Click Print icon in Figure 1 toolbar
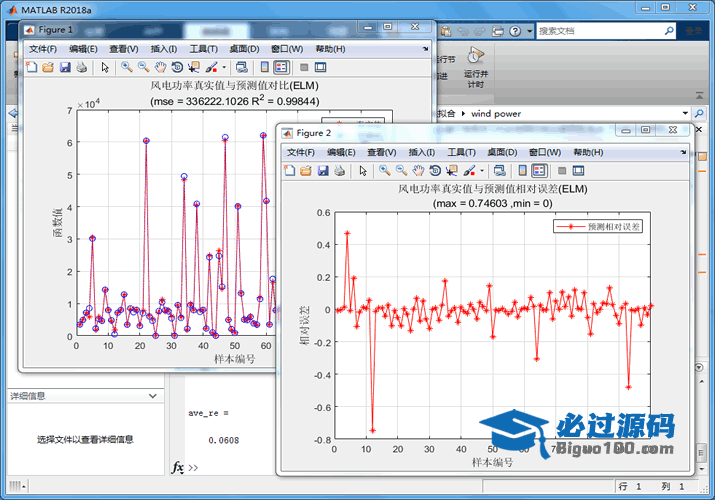715x500 pixels. coord(81,67)
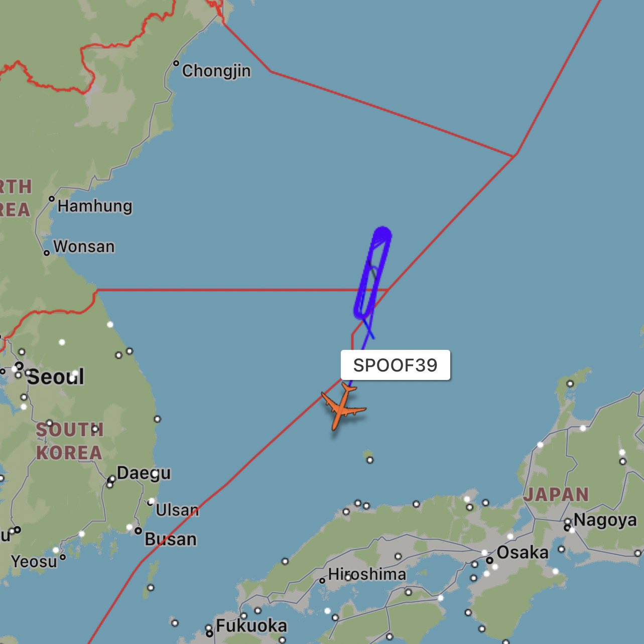This screenshot has width=644, height=644.
Task: Click the Chongjin city marker
Action: [x=176, y=63]
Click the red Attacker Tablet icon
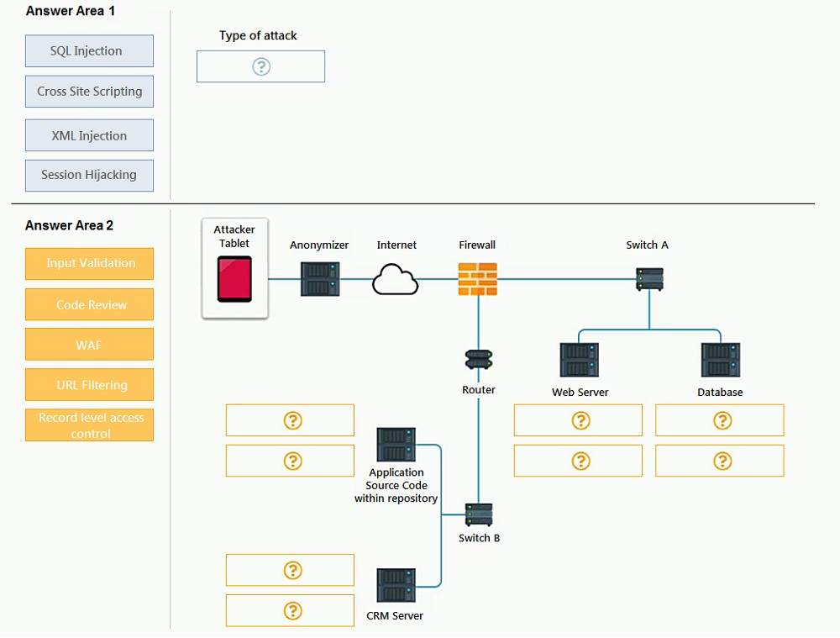This screenshot has height=638, width=840. 234,279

What you should do ->
Give an exact copy of the material, leaving out every picture.

Exercise solution ->
Click Print icon in Figure 1 toolbar
715x500 pixels. coord(81,67)
This screenshot has width=644, height=644.
Task: Click the Chongjin city marker
Action: [x=176, y=63]
Click the red Attacker Tablet icon
This screenshot has height=638, width=840. 234,279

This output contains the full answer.